• Task requirements: Below are some entries. Return exactly the lines from the one with "You are a GUI" through the final line, leaving out any pictures.

• Data for this task:
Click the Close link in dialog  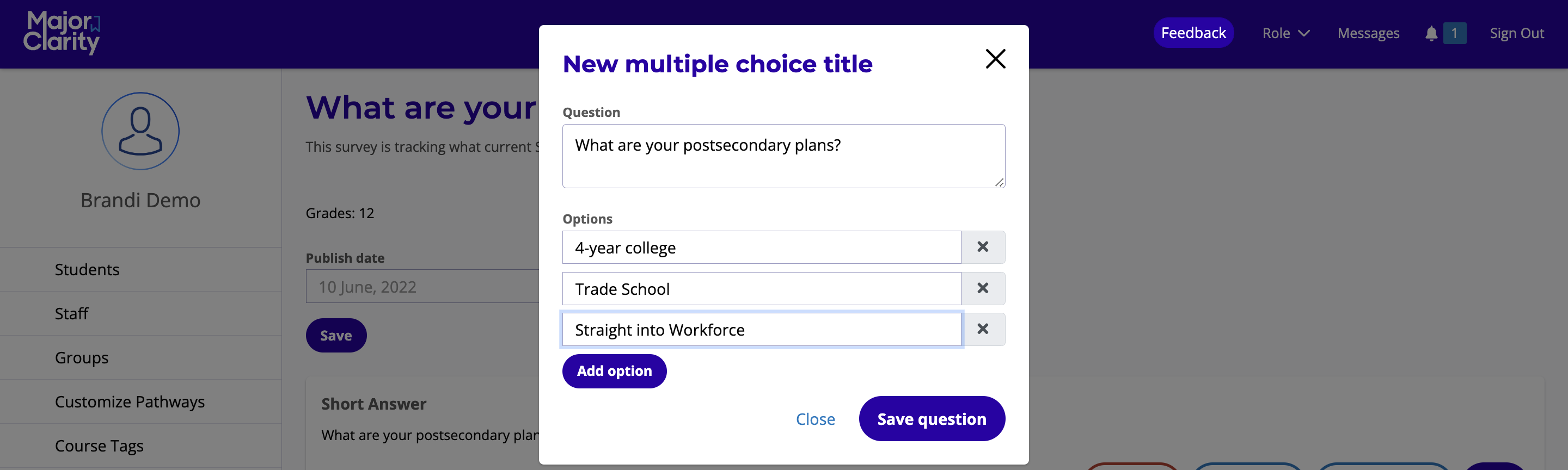tap(815, 419)
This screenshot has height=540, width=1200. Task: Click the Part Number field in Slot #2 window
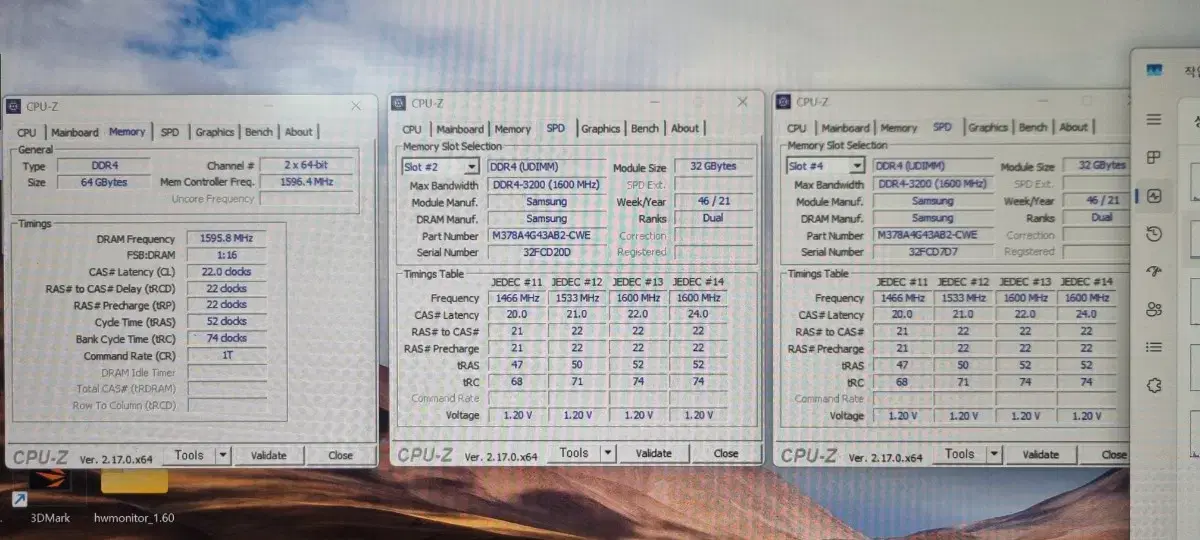pyautogui.click(x=546, y=236)
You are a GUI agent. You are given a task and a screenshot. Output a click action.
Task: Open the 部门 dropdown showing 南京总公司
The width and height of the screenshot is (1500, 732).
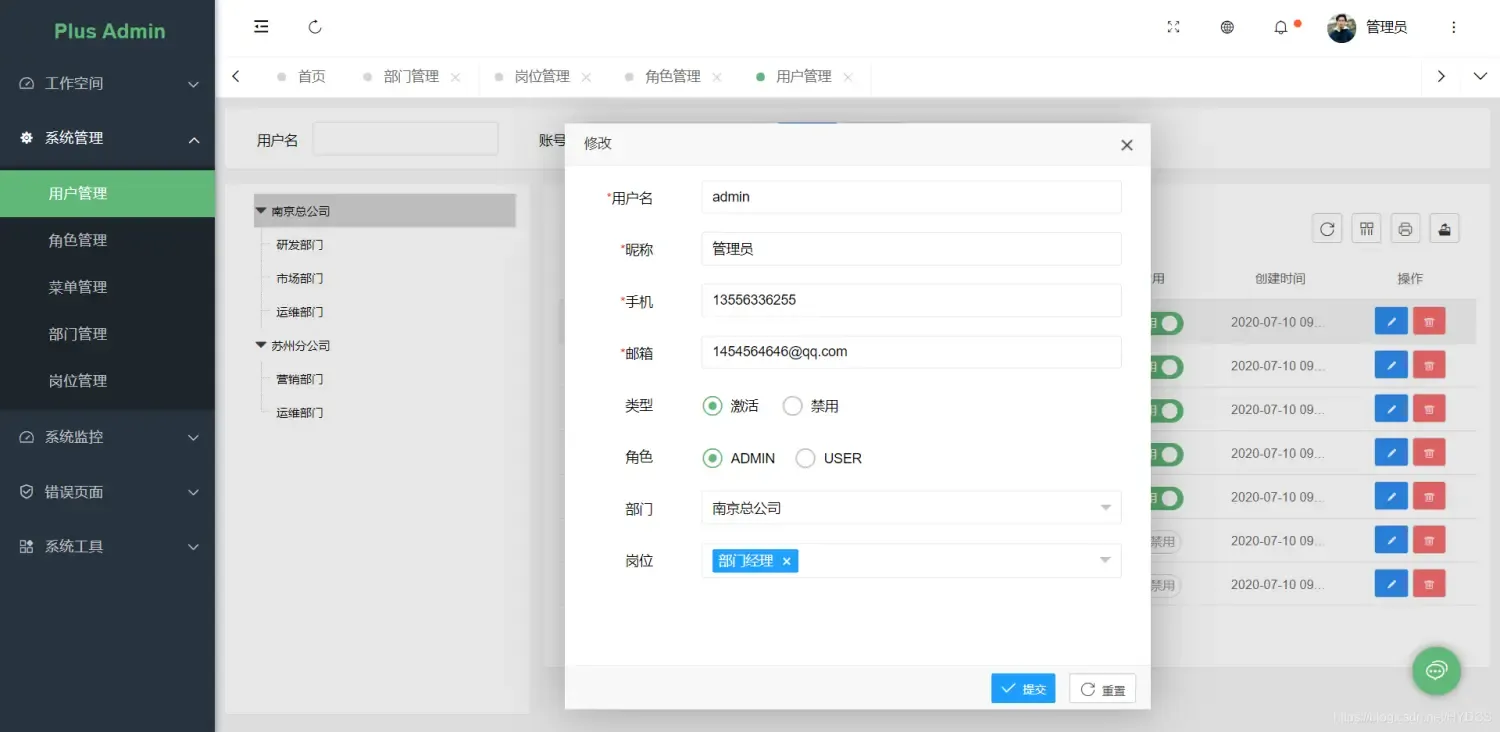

• Worked solution:
You are a GUI agent. You are given a task and a screenshot. Output a click action.
Task: Open the 部门 dropdown showing 南京总公司
The width and height of the screenshot is (1500, 732).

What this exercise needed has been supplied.